*Problems and tasks*
1. In the forum thread about the DVD tray, what command does the poster issue to open the tray after booting?
2. Continue the forum thread about the DVD tray from the point where it stops.

That is what I have.

But I'm experiencing a strange behavior lately.  Sometimes when I start booting the DVD tray opens and stays open, it will not close when I push it back or press the button.

The same things is happening after booting, the button is not responding, when I issue a command eject /dev/hdc and the tray opens it stays open and it will not close. 

Is the DVD gone (BenQ) I guess I got what I payed for!

----------

## dgaffuri

Check if eject works with root, the change is to allow normal users with write permission to the device to run a SCSI eject command.

----------

## Joseph_sys

 *dgaffuri wrote:*   

> Check if eject works with root, the change is to allow normal users with write permission to the device to run a SCSI eject command.

*Data section*
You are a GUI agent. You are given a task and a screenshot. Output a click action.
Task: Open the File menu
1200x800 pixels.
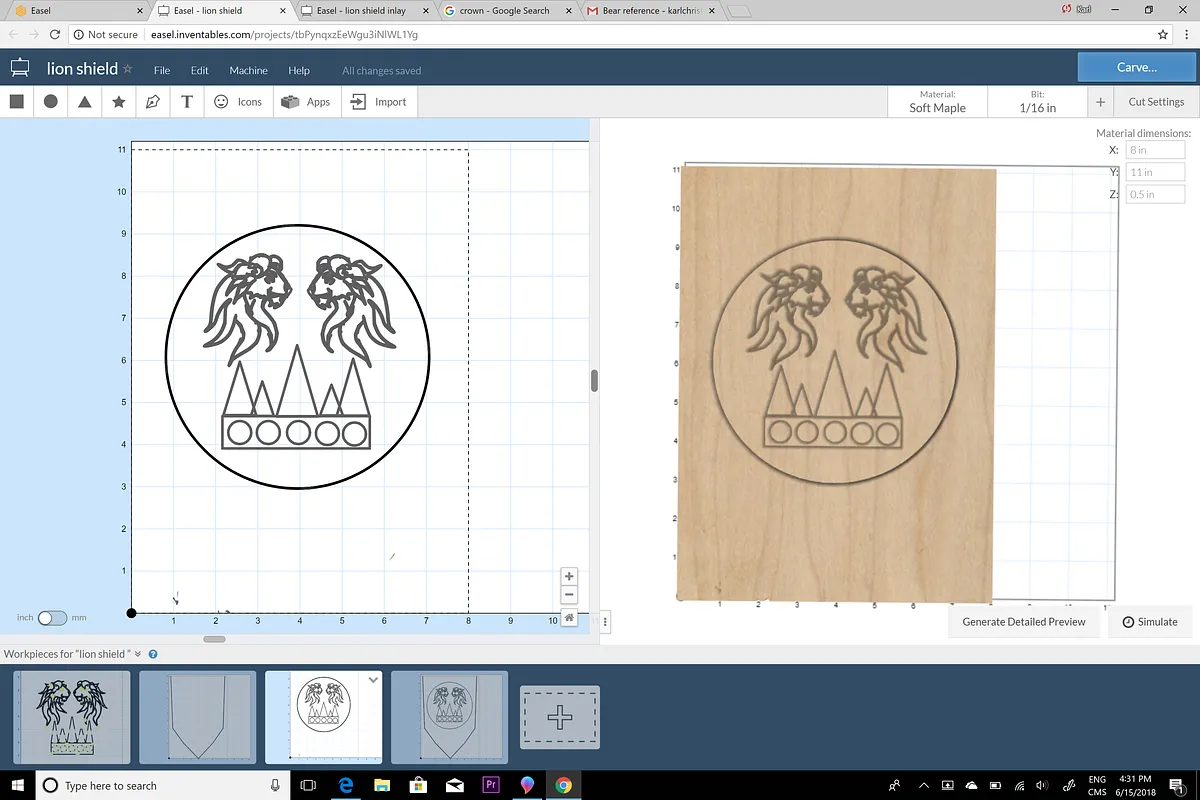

*Responses in order*
1. eject /dev/hdc

2.
as root:

# eject -v /dev/hdc

eject: device name is `/dev/hdc'

eject: expanded name is `/dev/hdc'

eject: `/dev/hdc' is not mounted

eject: `/dev/hdc' is not a mount point

eject: `/dev/hdc' is a multipartition device

eject: trying to eject `/dev/hdc' using CD-ROM eject command

eject: CD-ROM eject command failed

eject: trying to eject `/dev/hdc' using SCSI commands

eject: SCSI eject succeeded

It makes me wander if there is somethig wrong with me DVD.  It works correctly on my x86 machine but on AMD64 the DVD open before the kernel boots and it stays open.  It acks kind of strange for some reason.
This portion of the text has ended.